What the task requires
Would you reproduce every record exactly, leaving out the pictures?

Collected data
◇ ◇ ◇ ◇

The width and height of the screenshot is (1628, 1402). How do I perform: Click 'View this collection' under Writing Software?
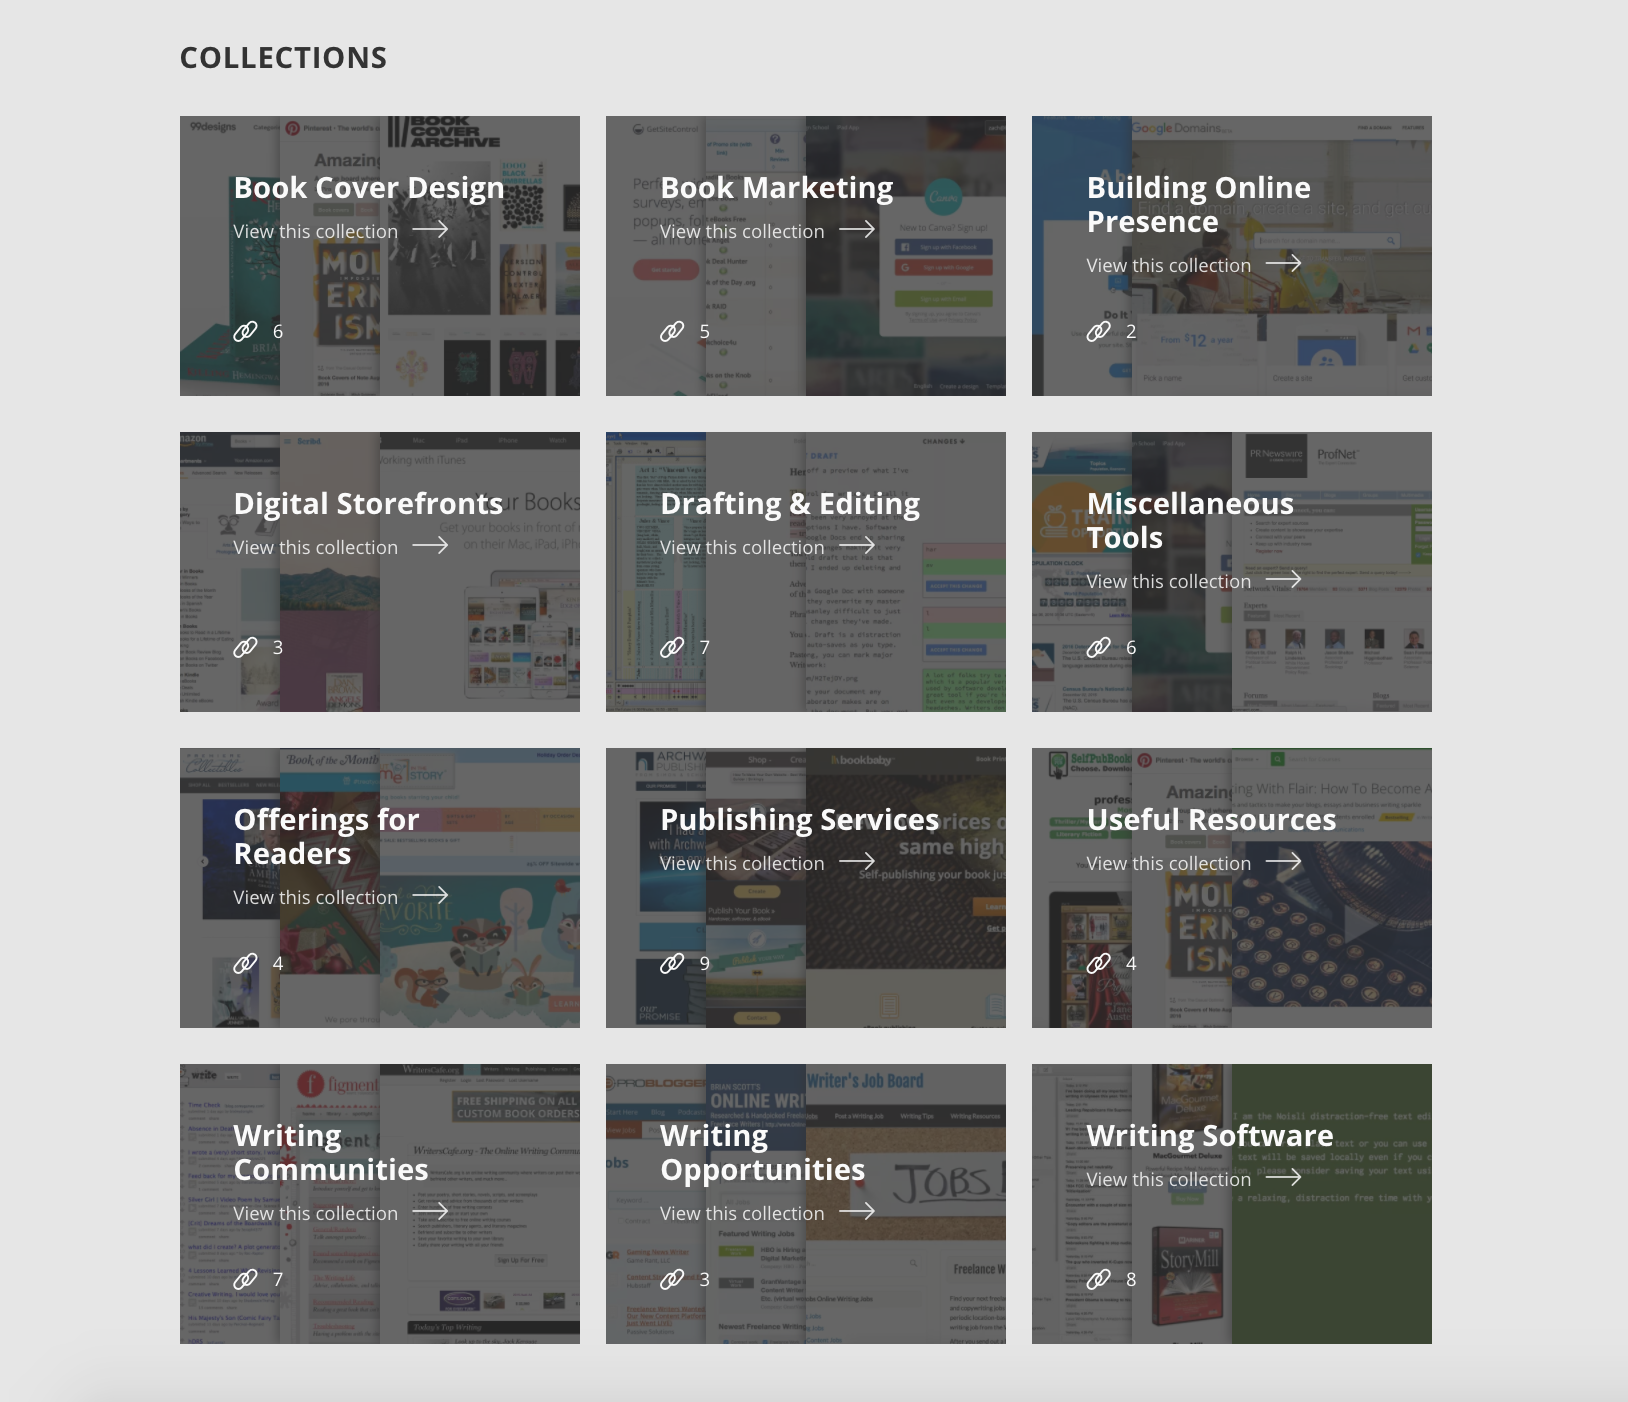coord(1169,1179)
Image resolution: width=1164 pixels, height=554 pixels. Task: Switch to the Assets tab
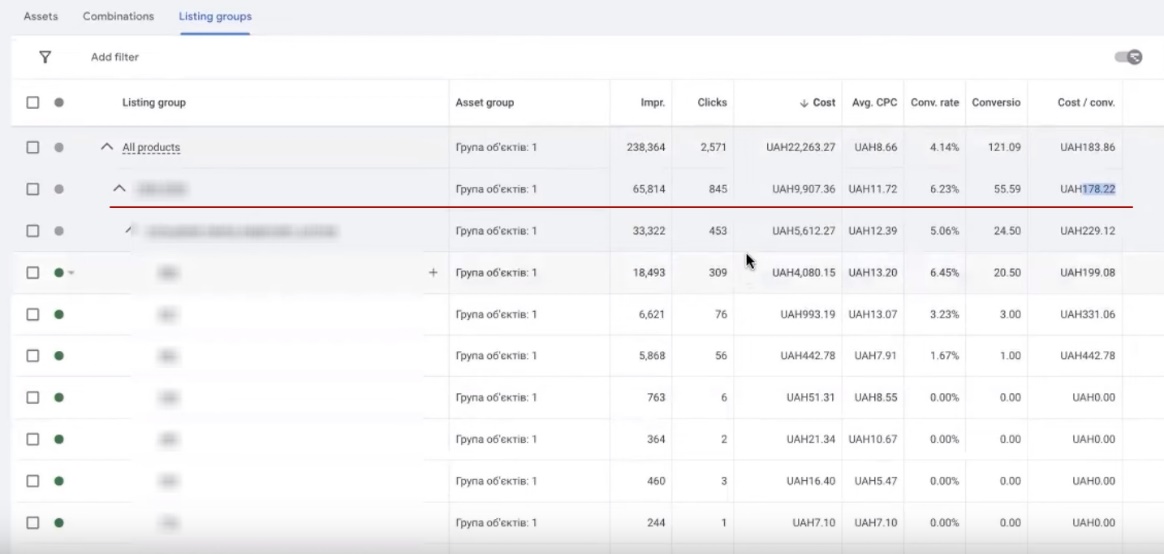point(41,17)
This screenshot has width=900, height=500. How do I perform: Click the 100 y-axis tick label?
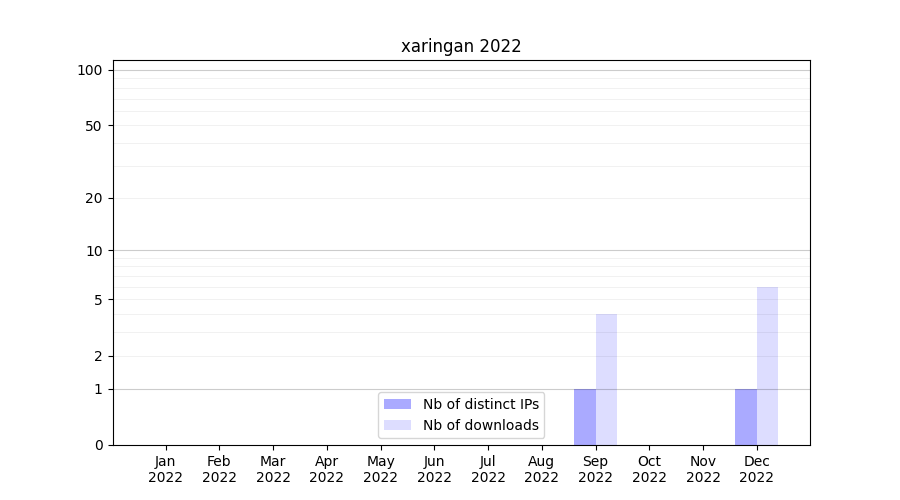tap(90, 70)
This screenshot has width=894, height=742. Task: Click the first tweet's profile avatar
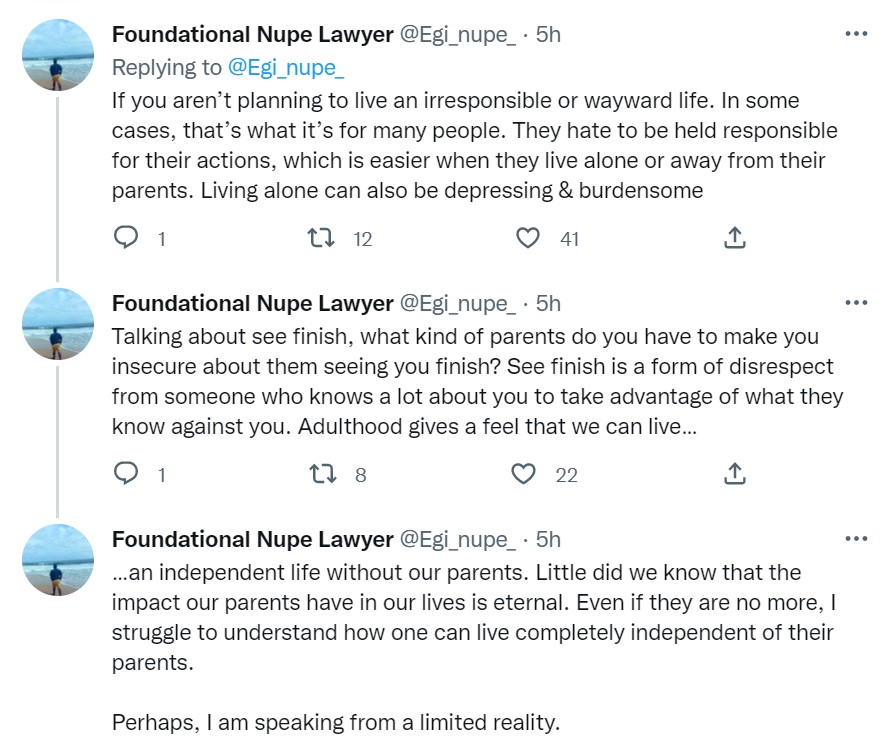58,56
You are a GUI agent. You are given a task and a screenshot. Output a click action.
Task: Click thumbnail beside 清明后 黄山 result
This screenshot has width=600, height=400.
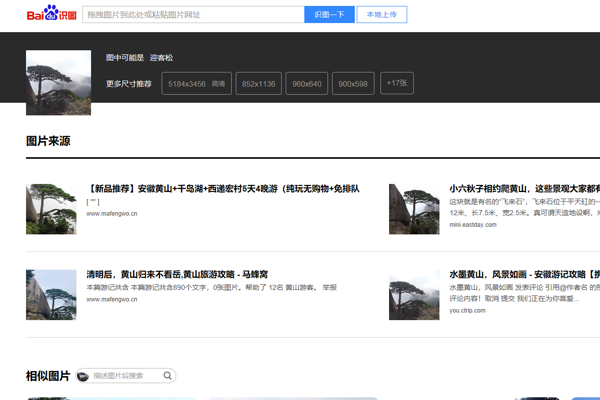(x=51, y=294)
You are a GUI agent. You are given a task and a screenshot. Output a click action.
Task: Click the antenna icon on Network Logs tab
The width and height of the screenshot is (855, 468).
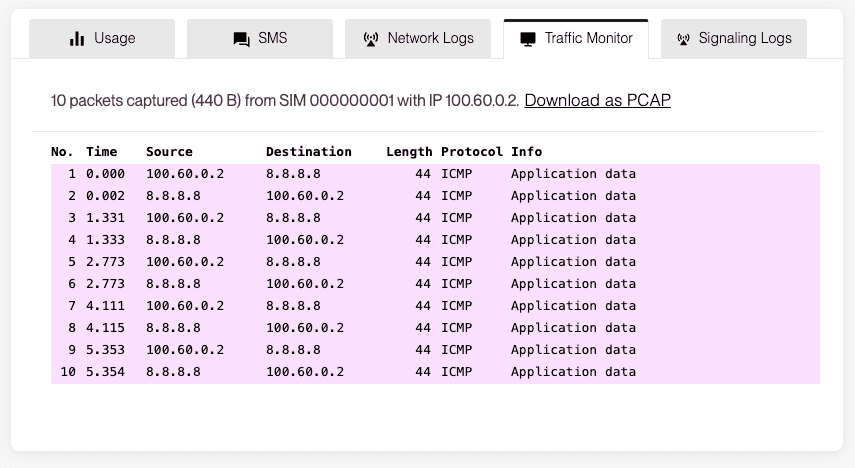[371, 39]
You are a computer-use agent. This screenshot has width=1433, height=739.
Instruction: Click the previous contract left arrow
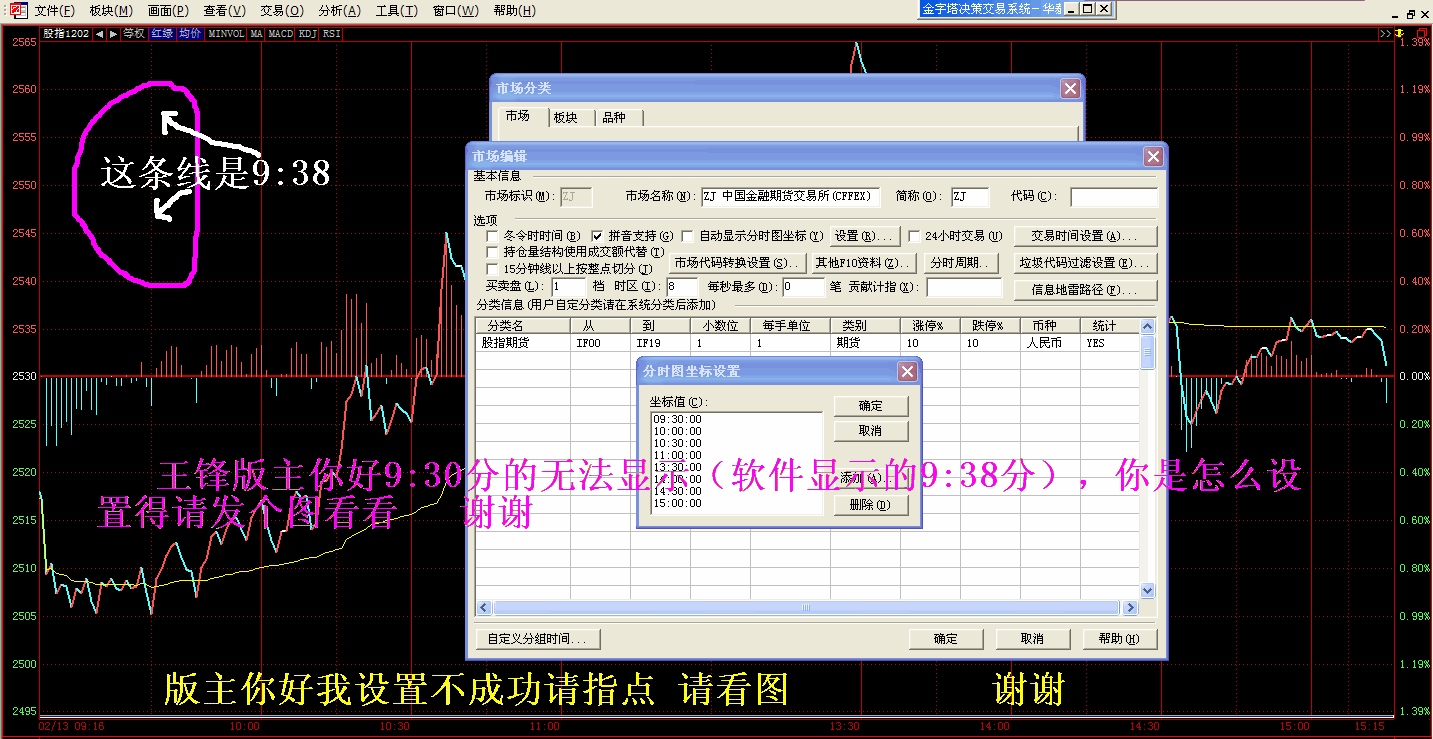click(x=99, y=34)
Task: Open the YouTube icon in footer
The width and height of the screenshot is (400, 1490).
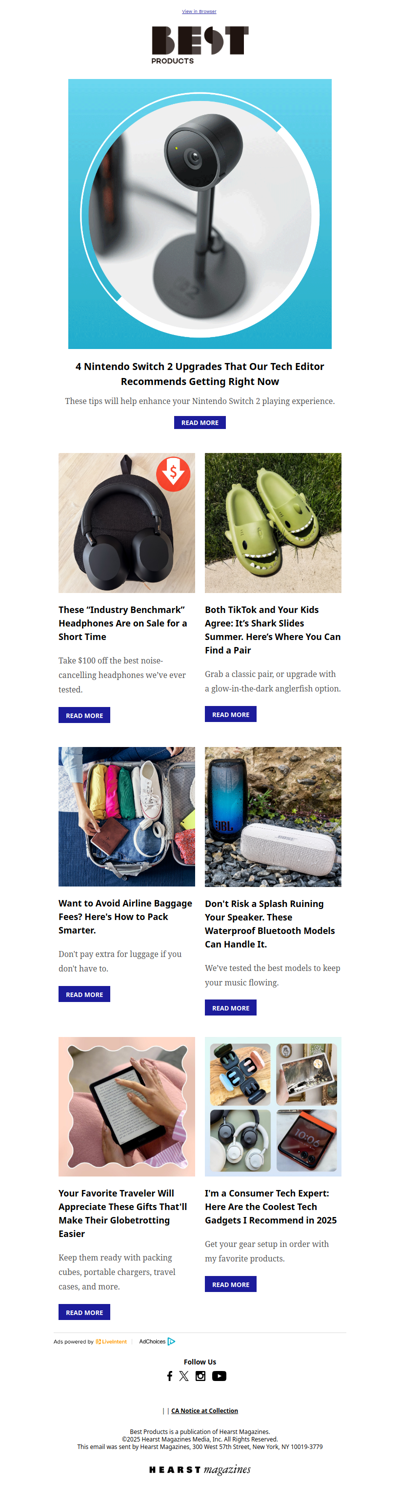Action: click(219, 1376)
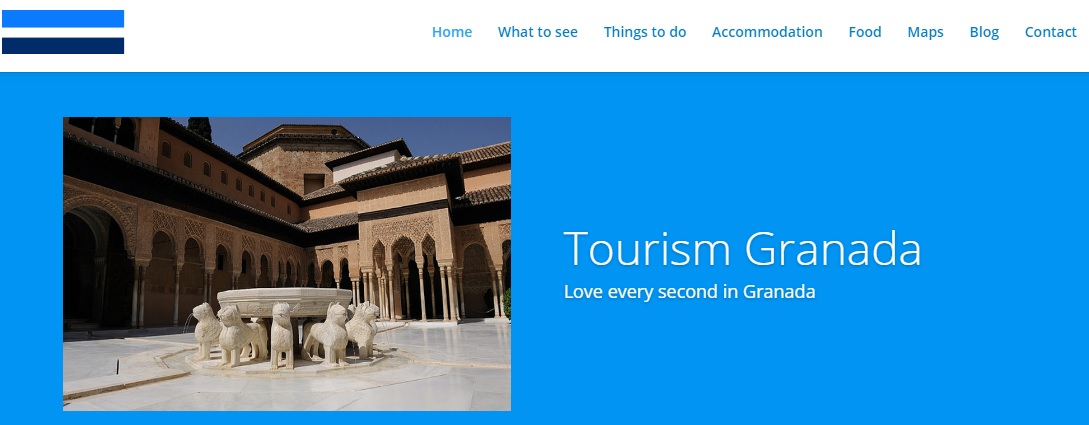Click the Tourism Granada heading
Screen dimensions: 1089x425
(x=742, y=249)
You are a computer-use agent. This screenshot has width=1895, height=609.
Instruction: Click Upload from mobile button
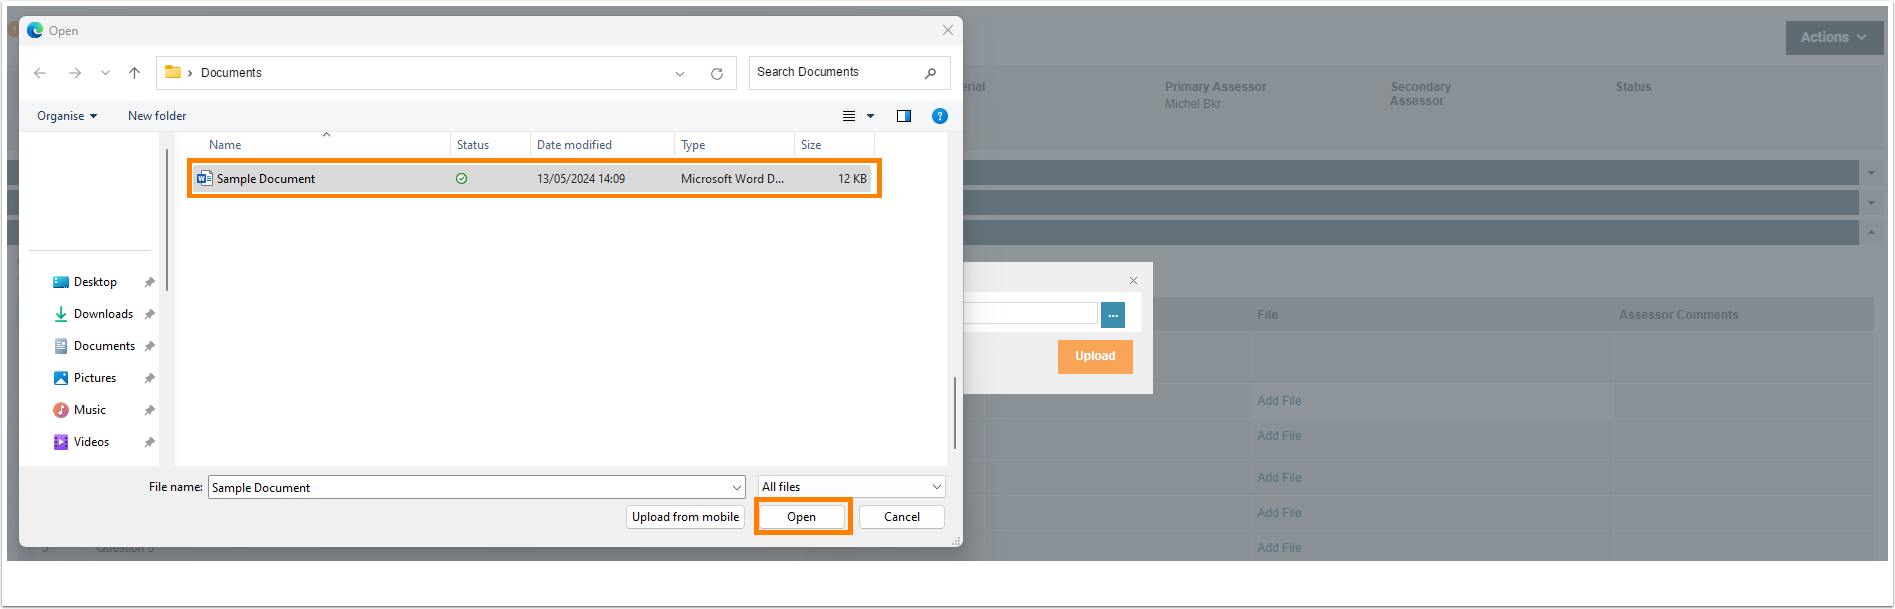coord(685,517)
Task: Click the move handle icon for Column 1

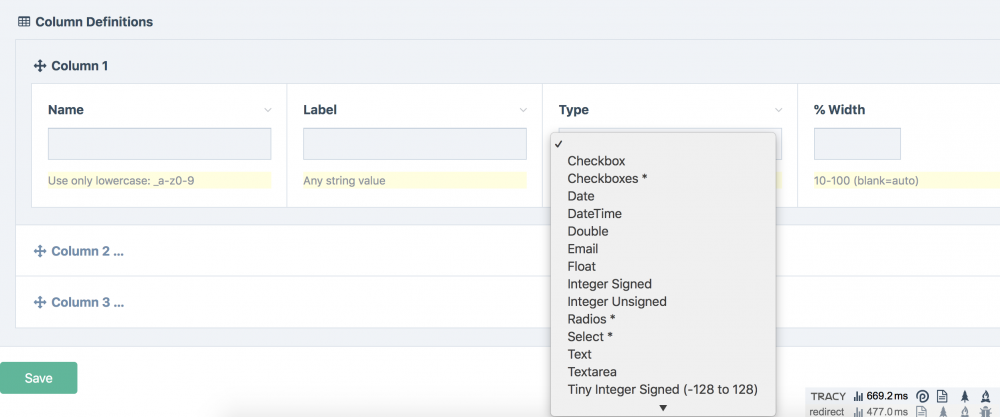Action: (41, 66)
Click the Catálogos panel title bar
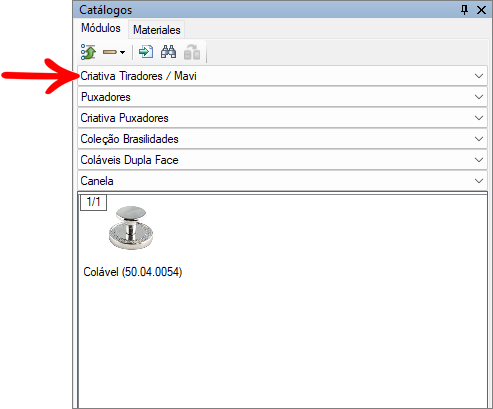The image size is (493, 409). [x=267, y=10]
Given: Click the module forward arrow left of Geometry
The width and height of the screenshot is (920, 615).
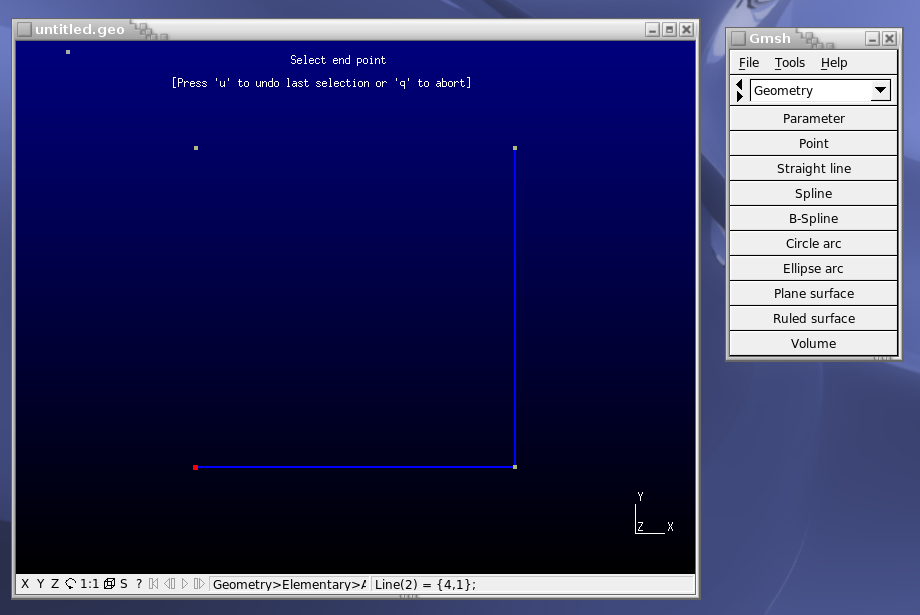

◇ ◇ ◇ ◇

Solution below
The width and height of the screenshot is (1628, 1402). How do I perform: Click 'View this collection' under Writing Software?
coord(1169,1179)
Image resolution: width=1164 pixels, height=554 pixels. Task: Switch to the Assets tab
point(41,17)
This screenshot has width=900, height=500. How do I perform: Click the 100 y-axis tick label?
tap(90, 70)
This screenshot has width=894, height=742. Task: Click the first tweet's profile avatar
58,56
You are a GUI agent. You are given a task and a screenshot. Output a click action.
Task: Click thumbnail beside 清明后 黄山 result
This screenshot has width=600, height=400.
(x=51, y=294)
You are a GUI agent. You are given a task and a screenshot. Output a click action.
Task: Click the antenna icon on Network Logs tab
The width and height of the screenshot is (855, 468).
[371, 39]
You are a computer-use agent. This screenshot has width=1433, height=739.
Instruction: Click the previous contract left arrow
click(x=99, y=34)
Task: Open the YouTube icon in footer
The width and height of the screenshot is (400, 1490).
Action: click(219, 1376)
Click the Tourism Granada heading
Screen dimensions: 1089x425
(x=742, y=249)
You are a computer-use agent. This screenshot has width=1895, height=609.
Instruction: Click Upload from mobile button
coord(685,517)
Task: Click the move handle icon for Column 1

Action: (41, 66)
Click the Catálogos panel title bar
The image size is (493, 409). [x=267, y=10]
Given: Click the module forward arrow left of Geometry
The width and height of the screenshot is (920, 615).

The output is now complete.